On 30 April 2013, John McDermott, Endologix president and chief executive officer, announced financial results for the three months ended 31 March 2013 and provided an update on the company’s new product pipeline. “We are very pleased with our sales growth in the USA and international markets in the first quarter 2013, driven by continued adoption of the AFX Endovascular AAA System. In Europe, we began the limited market introduction of the Nellix EndoVascular Aneurysm Sealing System and have received very positive physician feedback on its ease-of-use and clinical outcomes from these first commercial procedures. In addition, we recently received FDA approval for our percutaneous EVAR (PEVAR) indication with AFX and have physician training courses scheduled to begin in May. After our first 120 procedures with the Ventana Fenestrated System, we have seen good overall safety results, but a higher than expected number of renal re-interventions. Before we continue enrolling patients in the IDE clinical study and begin the EU limited introduction, we plan to integrate our next generation covered renal stent and conduct additional testing and training to optimise future outcomes. We hope to begin enrolling patients in the study again and start the limited market introduction in Europe by the end of this year.”

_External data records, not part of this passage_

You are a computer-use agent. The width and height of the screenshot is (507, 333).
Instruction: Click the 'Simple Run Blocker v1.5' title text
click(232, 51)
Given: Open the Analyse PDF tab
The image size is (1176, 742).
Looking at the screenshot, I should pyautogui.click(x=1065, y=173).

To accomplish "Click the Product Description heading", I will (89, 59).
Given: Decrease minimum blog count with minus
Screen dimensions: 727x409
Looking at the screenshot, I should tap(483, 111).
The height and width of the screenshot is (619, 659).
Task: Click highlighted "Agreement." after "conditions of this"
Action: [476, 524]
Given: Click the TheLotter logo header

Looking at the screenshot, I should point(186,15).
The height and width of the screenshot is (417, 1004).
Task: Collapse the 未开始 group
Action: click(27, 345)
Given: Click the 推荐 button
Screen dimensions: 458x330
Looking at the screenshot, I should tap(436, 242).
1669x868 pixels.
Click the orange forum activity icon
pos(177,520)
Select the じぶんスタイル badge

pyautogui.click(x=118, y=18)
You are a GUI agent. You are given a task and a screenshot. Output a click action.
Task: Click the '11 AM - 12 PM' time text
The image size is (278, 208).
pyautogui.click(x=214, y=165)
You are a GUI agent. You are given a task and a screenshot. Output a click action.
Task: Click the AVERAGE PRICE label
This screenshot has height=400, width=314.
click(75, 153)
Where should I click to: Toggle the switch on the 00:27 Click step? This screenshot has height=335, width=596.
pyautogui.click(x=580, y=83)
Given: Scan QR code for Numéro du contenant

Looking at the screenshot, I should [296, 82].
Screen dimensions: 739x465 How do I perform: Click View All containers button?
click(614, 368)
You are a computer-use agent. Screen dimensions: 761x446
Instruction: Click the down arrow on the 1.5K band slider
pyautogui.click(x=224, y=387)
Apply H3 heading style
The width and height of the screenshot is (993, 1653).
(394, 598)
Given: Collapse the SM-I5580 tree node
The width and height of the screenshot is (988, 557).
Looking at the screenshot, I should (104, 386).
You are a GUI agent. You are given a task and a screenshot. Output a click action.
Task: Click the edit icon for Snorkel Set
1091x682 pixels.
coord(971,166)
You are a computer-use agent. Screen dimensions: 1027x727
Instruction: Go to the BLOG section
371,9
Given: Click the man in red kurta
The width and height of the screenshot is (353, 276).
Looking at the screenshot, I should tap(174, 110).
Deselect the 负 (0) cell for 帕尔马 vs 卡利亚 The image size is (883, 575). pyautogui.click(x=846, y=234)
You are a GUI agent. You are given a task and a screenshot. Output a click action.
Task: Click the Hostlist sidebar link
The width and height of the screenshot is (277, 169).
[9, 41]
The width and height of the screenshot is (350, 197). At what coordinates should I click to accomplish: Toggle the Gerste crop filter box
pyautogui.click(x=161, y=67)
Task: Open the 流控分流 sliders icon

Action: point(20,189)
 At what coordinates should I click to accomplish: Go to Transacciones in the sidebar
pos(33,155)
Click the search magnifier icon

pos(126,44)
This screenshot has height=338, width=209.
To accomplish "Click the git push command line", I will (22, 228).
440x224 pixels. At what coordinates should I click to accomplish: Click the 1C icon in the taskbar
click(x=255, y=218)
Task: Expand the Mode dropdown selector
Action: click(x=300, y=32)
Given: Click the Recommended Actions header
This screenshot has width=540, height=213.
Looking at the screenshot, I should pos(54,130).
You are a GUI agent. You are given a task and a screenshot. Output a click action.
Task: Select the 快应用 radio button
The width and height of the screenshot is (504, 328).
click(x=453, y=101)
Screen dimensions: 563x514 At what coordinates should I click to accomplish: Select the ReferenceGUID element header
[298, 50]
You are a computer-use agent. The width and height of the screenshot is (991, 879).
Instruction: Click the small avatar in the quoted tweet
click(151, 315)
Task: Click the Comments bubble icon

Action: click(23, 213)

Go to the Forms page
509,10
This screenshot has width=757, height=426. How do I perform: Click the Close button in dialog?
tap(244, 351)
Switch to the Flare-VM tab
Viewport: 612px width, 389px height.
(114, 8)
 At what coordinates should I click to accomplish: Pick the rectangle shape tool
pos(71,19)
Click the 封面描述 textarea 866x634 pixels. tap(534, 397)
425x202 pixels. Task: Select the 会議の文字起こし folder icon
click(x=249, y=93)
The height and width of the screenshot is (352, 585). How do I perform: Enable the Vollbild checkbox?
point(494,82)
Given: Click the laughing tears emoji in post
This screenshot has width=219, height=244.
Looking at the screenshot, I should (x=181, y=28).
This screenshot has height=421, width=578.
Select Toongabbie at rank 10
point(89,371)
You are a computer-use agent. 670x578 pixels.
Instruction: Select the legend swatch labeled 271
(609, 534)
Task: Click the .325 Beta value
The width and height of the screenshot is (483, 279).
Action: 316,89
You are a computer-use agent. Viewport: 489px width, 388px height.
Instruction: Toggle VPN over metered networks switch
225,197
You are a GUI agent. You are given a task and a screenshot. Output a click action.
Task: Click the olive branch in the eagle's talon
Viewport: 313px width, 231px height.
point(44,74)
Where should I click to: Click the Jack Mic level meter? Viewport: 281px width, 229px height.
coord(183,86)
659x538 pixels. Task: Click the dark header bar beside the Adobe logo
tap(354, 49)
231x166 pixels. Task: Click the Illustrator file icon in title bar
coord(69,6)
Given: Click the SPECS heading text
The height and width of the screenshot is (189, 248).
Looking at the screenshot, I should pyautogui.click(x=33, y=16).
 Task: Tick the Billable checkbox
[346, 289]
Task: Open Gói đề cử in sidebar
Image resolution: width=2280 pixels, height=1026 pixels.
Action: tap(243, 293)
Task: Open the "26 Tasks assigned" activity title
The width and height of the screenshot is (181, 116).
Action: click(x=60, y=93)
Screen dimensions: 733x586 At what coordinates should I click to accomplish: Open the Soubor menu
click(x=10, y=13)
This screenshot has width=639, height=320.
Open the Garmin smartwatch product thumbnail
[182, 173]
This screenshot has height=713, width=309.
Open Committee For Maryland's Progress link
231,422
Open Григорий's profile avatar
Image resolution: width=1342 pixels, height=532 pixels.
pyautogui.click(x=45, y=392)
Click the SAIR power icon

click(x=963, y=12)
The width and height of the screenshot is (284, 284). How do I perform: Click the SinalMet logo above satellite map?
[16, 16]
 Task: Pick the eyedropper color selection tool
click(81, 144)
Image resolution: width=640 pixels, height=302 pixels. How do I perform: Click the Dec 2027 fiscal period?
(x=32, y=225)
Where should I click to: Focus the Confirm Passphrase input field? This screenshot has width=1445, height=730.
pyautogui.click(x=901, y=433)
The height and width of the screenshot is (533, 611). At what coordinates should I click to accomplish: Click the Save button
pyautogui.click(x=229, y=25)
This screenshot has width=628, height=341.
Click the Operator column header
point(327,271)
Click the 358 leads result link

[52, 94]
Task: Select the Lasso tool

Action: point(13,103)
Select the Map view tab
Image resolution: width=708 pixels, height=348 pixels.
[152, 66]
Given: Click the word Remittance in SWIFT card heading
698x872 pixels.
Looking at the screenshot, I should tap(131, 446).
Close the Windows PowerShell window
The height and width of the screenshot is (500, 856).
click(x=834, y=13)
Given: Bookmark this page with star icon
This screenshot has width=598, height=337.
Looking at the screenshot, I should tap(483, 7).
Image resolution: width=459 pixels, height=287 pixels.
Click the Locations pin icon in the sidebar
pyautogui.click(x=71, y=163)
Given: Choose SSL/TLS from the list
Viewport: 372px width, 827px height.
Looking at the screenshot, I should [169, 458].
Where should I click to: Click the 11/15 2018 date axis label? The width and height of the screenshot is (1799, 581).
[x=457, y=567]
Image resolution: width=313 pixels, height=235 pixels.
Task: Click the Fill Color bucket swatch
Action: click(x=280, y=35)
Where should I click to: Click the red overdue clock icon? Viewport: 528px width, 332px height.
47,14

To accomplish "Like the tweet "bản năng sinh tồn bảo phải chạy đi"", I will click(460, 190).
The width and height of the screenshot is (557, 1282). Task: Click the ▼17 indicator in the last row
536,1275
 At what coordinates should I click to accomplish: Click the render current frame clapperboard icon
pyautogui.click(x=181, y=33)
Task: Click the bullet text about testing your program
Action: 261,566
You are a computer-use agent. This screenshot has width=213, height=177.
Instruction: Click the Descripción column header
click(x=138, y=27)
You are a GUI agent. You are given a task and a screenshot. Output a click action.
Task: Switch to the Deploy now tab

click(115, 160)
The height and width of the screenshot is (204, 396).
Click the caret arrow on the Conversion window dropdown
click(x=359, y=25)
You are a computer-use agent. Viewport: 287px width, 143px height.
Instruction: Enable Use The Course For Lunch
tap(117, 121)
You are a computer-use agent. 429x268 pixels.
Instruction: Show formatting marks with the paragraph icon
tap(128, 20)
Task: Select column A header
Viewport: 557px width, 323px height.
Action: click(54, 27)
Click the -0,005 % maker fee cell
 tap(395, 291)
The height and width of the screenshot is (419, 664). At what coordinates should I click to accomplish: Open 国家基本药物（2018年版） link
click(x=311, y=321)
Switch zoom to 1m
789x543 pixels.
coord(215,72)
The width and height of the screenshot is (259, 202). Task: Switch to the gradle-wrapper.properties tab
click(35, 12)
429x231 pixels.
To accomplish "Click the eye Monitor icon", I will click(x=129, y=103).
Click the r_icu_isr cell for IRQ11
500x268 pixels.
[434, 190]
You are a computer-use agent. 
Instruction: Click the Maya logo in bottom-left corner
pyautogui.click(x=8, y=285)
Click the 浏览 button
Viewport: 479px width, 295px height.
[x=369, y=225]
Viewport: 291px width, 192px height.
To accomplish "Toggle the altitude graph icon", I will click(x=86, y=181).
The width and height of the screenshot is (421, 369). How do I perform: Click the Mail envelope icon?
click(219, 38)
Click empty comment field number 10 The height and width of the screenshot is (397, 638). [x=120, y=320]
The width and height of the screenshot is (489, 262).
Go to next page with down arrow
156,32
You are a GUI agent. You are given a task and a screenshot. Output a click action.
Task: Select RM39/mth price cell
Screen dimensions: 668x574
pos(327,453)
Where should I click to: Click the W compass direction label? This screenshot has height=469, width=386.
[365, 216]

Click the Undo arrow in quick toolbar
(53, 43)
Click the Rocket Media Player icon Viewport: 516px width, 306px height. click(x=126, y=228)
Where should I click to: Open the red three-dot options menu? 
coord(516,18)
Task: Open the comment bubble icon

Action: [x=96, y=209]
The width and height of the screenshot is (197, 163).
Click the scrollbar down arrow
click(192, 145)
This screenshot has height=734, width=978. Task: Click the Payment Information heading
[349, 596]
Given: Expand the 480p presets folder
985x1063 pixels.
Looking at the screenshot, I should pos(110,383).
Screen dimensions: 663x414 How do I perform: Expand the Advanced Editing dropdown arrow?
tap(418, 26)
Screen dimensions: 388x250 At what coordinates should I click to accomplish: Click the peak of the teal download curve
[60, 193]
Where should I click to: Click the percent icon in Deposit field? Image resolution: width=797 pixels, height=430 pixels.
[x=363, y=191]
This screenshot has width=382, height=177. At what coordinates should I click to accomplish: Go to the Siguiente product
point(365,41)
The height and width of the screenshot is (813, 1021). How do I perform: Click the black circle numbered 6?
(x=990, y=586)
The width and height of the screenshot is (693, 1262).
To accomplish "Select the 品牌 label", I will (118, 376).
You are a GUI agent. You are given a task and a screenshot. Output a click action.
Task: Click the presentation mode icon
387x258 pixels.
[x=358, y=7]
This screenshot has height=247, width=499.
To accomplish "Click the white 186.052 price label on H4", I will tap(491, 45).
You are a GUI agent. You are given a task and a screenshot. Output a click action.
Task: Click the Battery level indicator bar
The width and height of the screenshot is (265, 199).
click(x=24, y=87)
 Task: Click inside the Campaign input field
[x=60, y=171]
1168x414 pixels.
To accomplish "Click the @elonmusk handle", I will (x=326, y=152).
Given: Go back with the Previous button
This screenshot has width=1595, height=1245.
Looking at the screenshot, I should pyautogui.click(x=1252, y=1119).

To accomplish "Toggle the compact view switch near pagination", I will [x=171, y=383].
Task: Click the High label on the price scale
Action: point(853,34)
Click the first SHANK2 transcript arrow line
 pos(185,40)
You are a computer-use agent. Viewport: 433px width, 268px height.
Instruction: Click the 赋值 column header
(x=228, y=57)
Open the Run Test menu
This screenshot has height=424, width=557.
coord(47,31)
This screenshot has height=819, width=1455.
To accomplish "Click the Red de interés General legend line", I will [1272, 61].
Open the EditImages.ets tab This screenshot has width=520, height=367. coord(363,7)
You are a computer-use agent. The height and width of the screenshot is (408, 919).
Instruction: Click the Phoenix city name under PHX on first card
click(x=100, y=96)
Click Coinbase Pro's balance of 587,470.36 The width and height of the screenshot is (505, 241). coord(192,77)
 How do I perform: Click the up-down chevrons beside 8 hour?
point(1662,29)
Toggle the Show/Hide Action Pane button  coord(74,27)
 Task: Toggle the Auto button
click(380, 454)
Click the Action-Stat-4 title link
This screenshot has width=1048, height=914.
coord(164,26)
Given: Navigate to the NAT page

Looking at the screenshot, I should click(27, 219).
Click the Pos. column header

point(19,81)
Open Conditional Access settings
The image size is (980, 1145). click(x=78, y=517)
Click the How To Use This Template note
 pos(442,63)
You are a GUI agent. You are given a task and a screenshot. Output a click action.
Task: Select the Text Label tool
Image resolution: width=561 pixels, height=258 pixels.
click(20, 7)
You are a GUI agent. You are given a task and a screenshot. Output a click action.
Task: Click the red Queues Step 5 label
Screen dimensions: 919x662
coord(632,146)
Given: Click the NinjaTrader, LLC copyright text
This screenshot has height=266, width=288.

McDermott concluded, “Despite the temporary delay in the Ventana programme, we are reiterating our guidance for the year based on the strong performance trends in our core business. We continue to believe Ventana represents a significant new innovation in the treatment of juxta- and para-renal aortic aneurysms, with the potential to expand the addressable EVAR market. In addition, the limited market introduction of Nellix is going extremely well and we hope to begin enrolling patients in the US IDE by the end of this year.”
The company’s global revenue in the first quarter of 2013 was US$29.8 million, a 22% increase from US$24.5 million in the first quarter of 2012. US revenue in the first quarter of 2013 was US$24.7 million, a 17% increase compared with US$21.1 million in the first quarter of 2012, which was largely driven by the continued adoption of the AFX system and the expansion of the US sales force through the addition of sales representatives and clinical specialists that exclusively provide field support to our sales representatives, increasing overall sales force productivity. International revenue was US$5.1 million, a 46% increase compared to US$3.5 million in the first quarter of 2012. The international sales increase is primarily attributable to a transition to a direct sales organisation in Europe, beginning in September 2011.